The shared workflows (in the shared submodule at shared/.github/workflows) are reusable workflows, meaning they can can be called from within other workflows. See https://docs.github.com/en/actions/sharing-automations/reusing-workflows.
See also .github/workflows/test_install_dispatch.yml workflow for an example. Here we've wrapped a single reusable workflow in another so we can dispatch it manually from the consuming repo.
While wrapping a single workflow for manual dispatch is handy, we've wrapped these shared workflows into a single workflow calling them in the desired order (QC/test, build, publish, test installation, deploy docs). See .github/workflows/CI_CD.yml.
Publishing to PyPi
Shared workflows are split into different aspects of CI/CD, but they don't cover all of them. Specifically, they don't cover publishing packages to PyPi. This is because PyPi doesn't allow trusted publishing from reusable workflows. In .github/workflows/CI_CD.yml, we've defined publishing jobs within the same workflow that calls shared workflows to create a full CI/CD pipeline.
TEST_OR_PROD
Some of the workflows have a TEST_OR_PROD parameter. This is to control which aspects run. Some jobs and steps only run on TEST_OR_PROD=test, some only on TEST_OR_PROD=prod, some only on both, some no matter what. While the parameter defaults to "dev", this value does not enable anything in particular; it's just an unambiguous way to say neither "test" nor "prod". This is useful for avoiding deployment during development. For example, passing "dev" (or not "test" or "prod") skips uploading build artifacts to GitHub for later use, since attempting this locally with the run-act make target will fail (see shared/.github/workflows/build_dist.yml and shared/Makefile).

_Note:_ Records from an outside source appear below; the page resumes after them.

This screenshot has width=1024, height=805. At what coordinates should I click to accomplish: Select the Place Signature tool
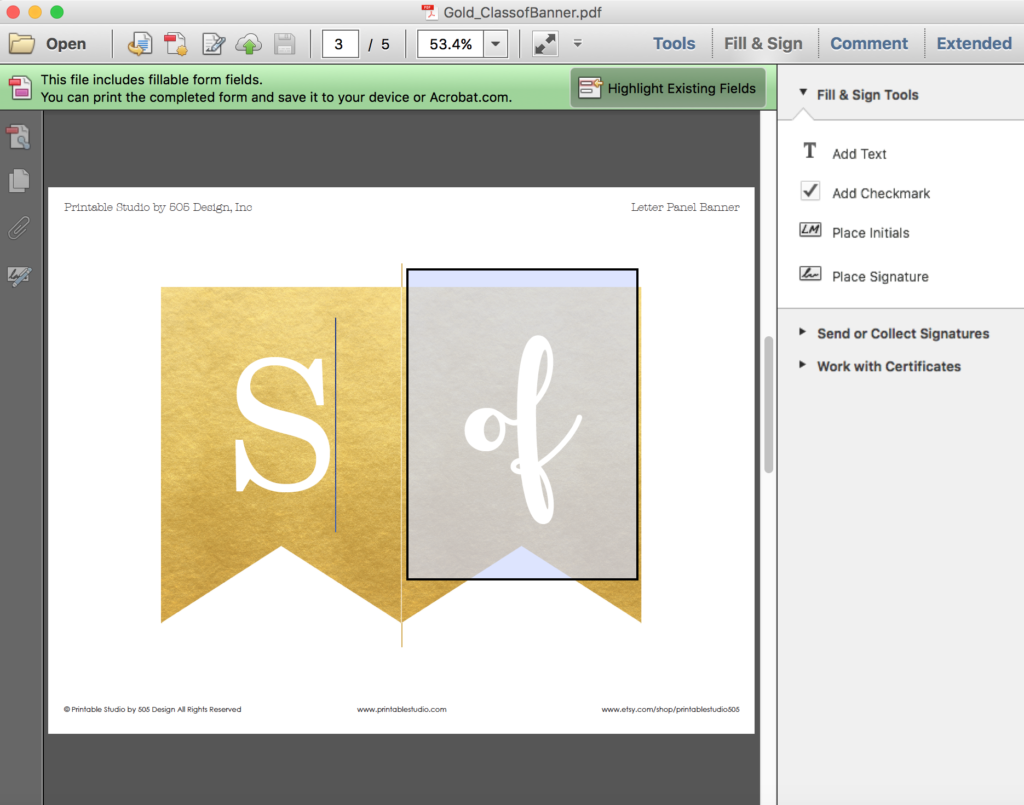[x=879, y=275]
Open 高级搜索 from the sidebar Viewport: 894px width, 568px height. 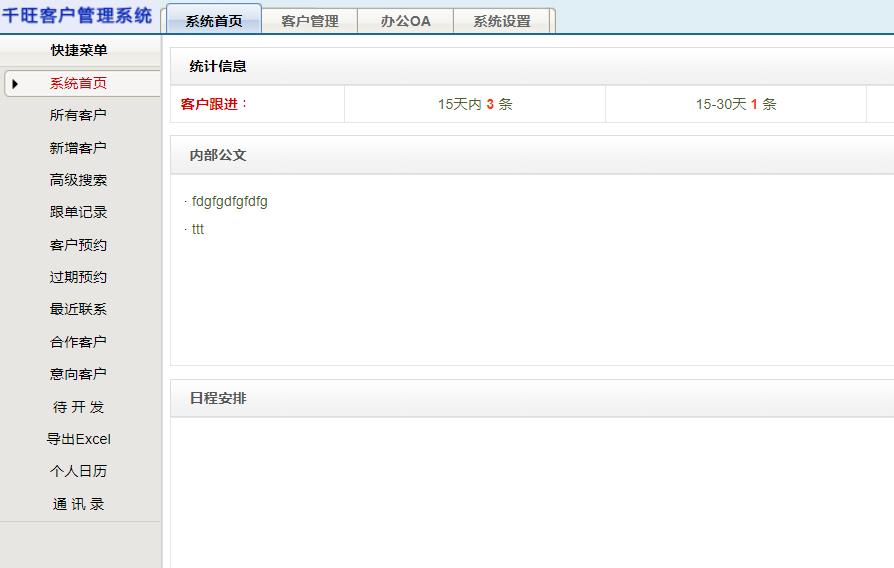pos(78,181)
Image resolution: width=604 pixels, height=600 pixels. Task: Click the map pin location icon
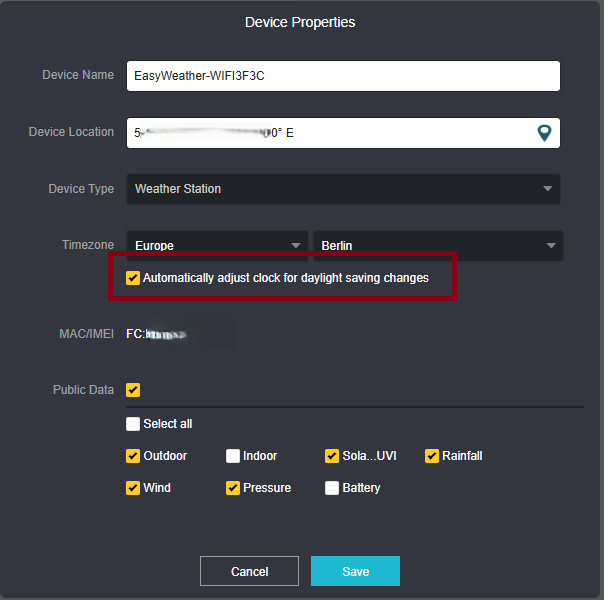(x=544, y=133)
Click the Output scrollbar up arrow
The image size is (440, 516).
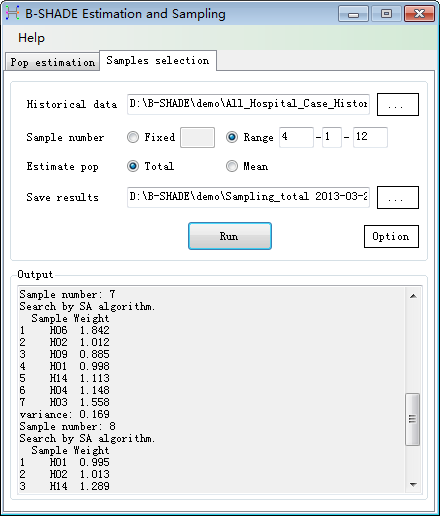coord(413,296)
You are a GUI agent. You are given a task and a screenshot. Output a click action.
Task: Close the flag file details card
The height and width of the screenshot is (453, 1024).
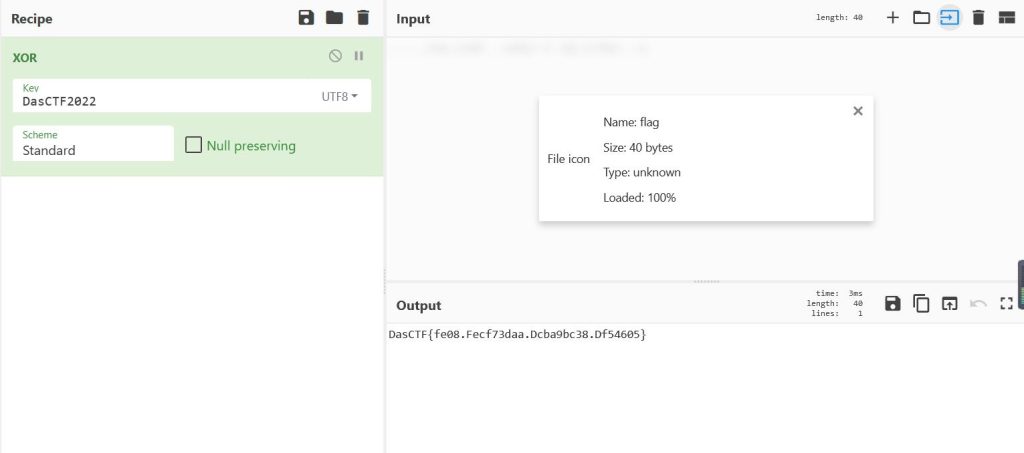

Int .github/workflows/CI_CD.yml, we've set up the CI/CD pipeline to run on all pull requests (PRs), on pushes to main, and on manual dispatch. For pull requests, we only run QC, pre-publishing testing, and building (TEST_OR_PROD=dev). We don't want to publish any packages or documentation until the pull request has been approved and merged to main. On pushes to main (approved PRs), we run the same bits as PRs, and if those pass again, we run a test release to TestPyPi followed by a test installation (TEST_OR_PROD=test). The manual workflow_dispatch allows you to run from GitHub Actions with any parameters on any branch at any time. For instance, once you see that the test deployment succeeded and you're ready to release to PyPi and publish documentation to GitHub Pages, you then manually dispatch the workflow again with TEST_OR_PROD=prod.
Developing workflows
When developing the workflows themselves, you'll want to try them out locally before trying them on GitHub (which costs $ for every second of runtime). We use act and Docker to run workflows locally. Since act doesn't work with Mac and Windows architecture, it skips/fails them, but it is a good test of the Linux build.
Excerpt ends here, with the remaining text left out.